An opportunity in Ithaca came up quickly: While representing the Ithaca College Catholic Community in a choir for the local Peace Festival held each September, he met Gary Vrabel, Immaculate Conception Parish’s music-ministry director, who told him about the contemporary-choir opening.
Davenport acknowledged that once hired, he found it rather daunting to be in charge of people who were all notably older than him.
“I wouldn’t say I got any strange looks, but I was a little bit scared of them, maybe. Once I was there a little while, then I lost that fear and became mean,” he said jokingly.
His so-called meanness was actually an emphatic effort to build up a choir that he said had been “a very small group, very informal” upon his becoming director. Davenport recruited additional members, established regular rehearsal times and began planning out more complicated and involved music, introducing many harmonies and encouraging the addition of several instruments.
In early 2016 Davenport was asked by Vrabel to also play organ for Immaculate Conception’s traditional choir, and he continued in those dual roles until graduation. They have since been filled by Emmanuel Berrido, who in May received his master’s degree in music from Ithaca College. The contemporary choir plays at Immaculate Conception’s 8:30 a.m. Sunday Mass, and the traditional choir at the 10:30 a.m. liturgy.
Beyond his work at Immaculate Conception, Davenport was involved in many other activities while in Ithaca. A music education major, he student-taught during the 2016-17 school year at the former Immaculate Conception School and during 2017-18 in the Watkins Glen Central School District. He also has been a substitute organist and pianist in many churches in both Ithaca and Connecticut; performed in concerts and master classes at college and in the Ithaca community; and played for a student theater ensemble and served as an accompanist at Ithaca College.
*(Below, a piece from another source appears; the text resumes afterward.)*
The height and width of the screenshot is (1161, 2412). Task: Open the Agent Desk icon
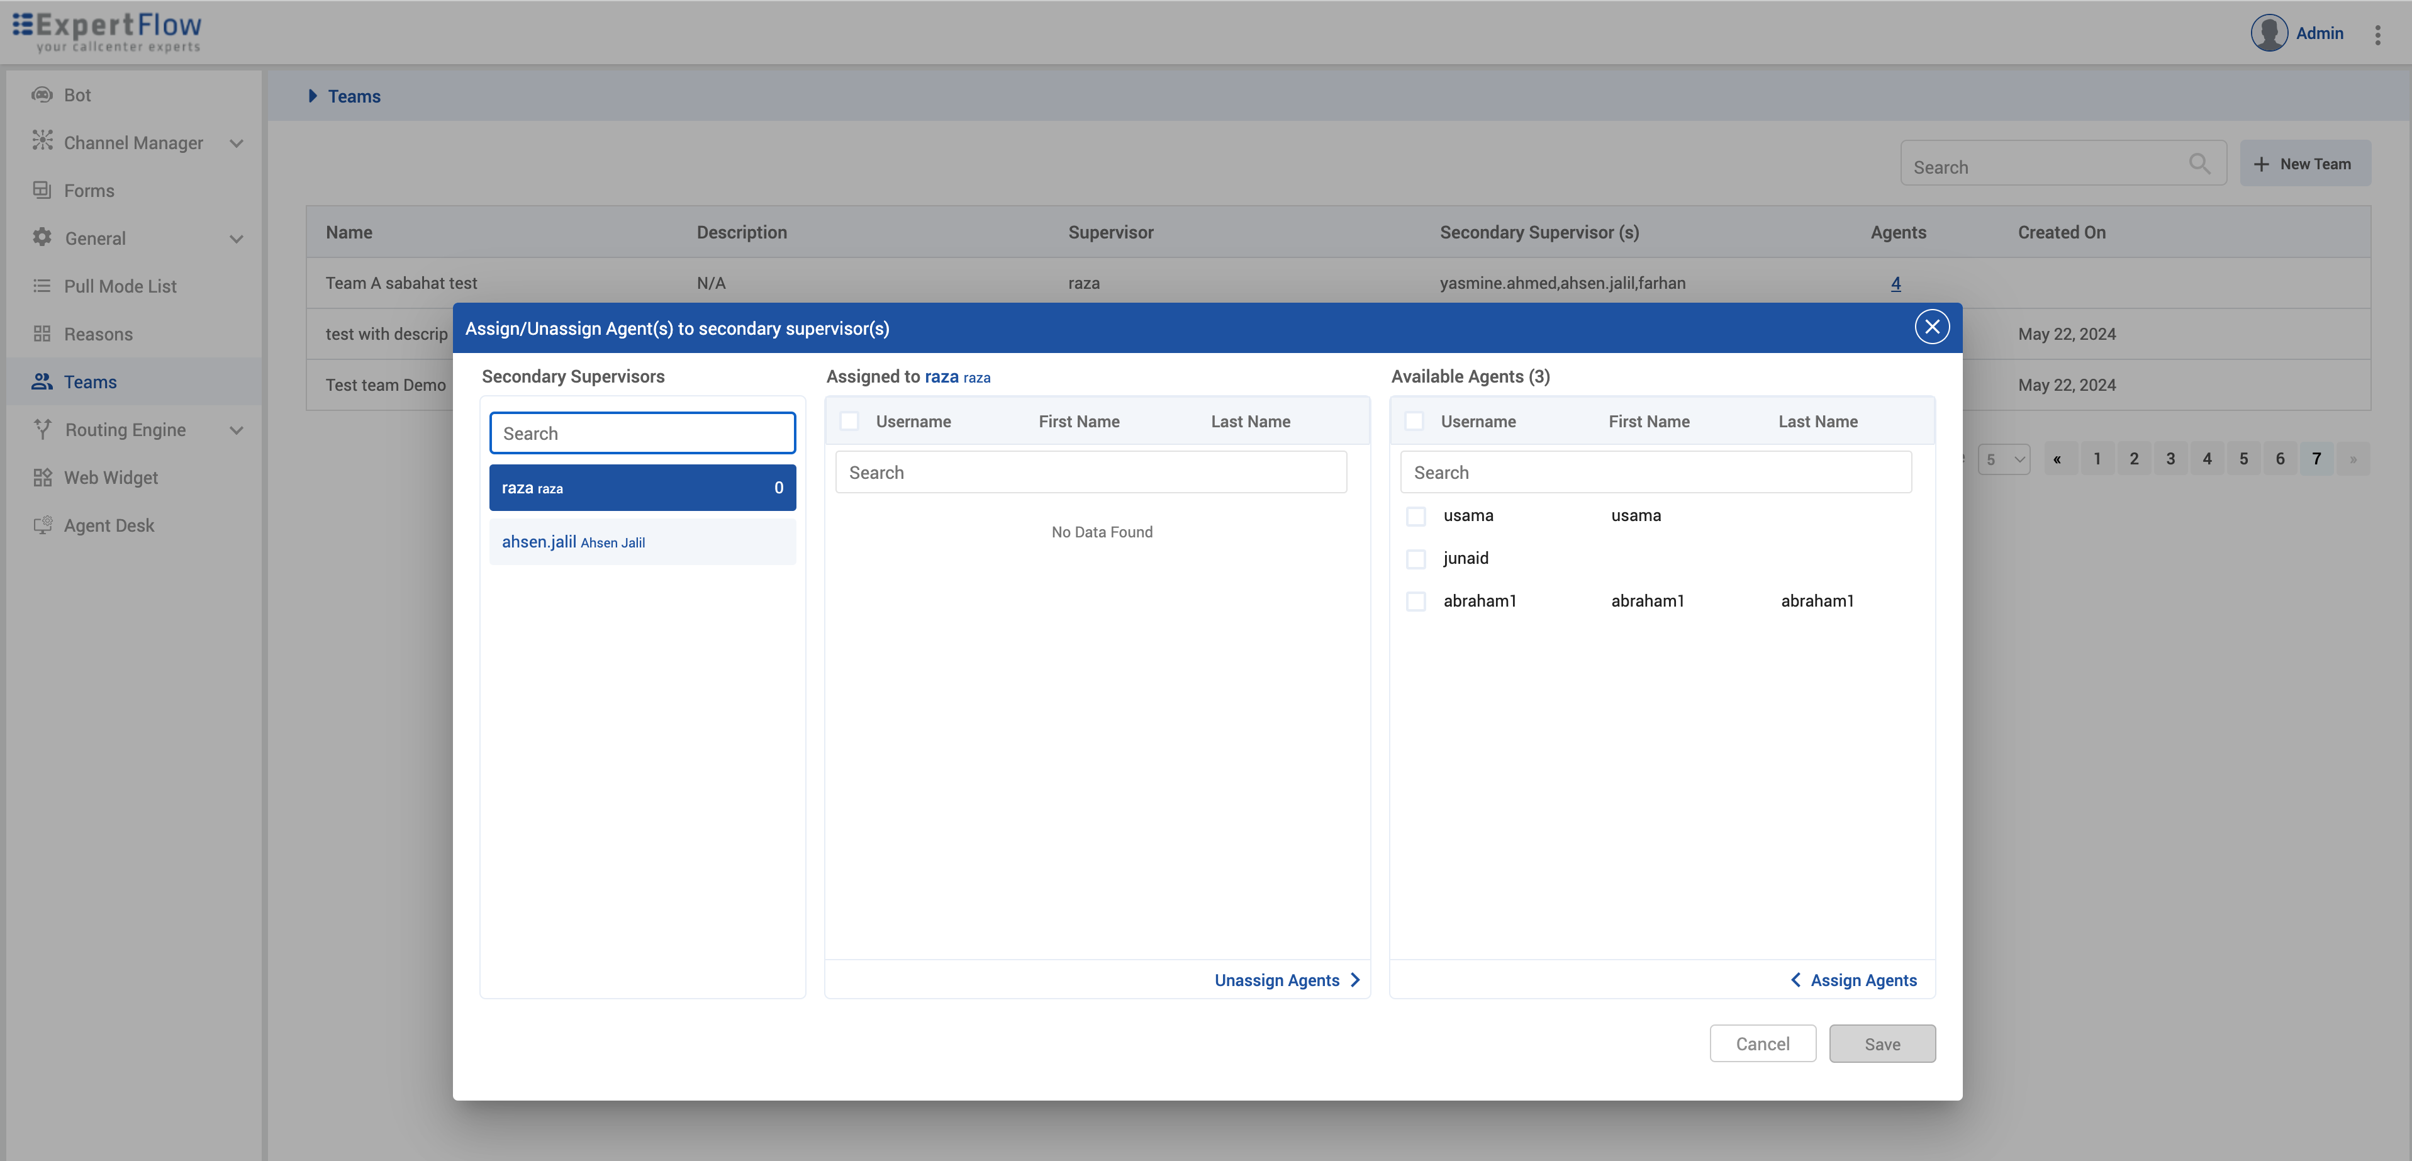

More recently, Davenport has taken on temporary organist positions in Connecticut. His goal for the immediate future is to land a permanent music job in his home state while concurrently pursuing a second bachelor’s degree, this time in computer science.
In Ithaca, Davenport’s influence at Immaculate Conception Parish will live on via the contemporary choir’s increased proficiency. In his farewell bulletin notice of June 3, Davenport noted his pleasure at the ensemble’s improvement, stating that it “has accomplished things that at the beginning of my tenure seemed impossible.” Davenport told the Catholic Courier that credit for this progress belongs chiefly with the choir members, not him.
“I’m not the one that has to go home and practice the music,” he remarked, adding, “They were great friends and also very dedicated musicians.”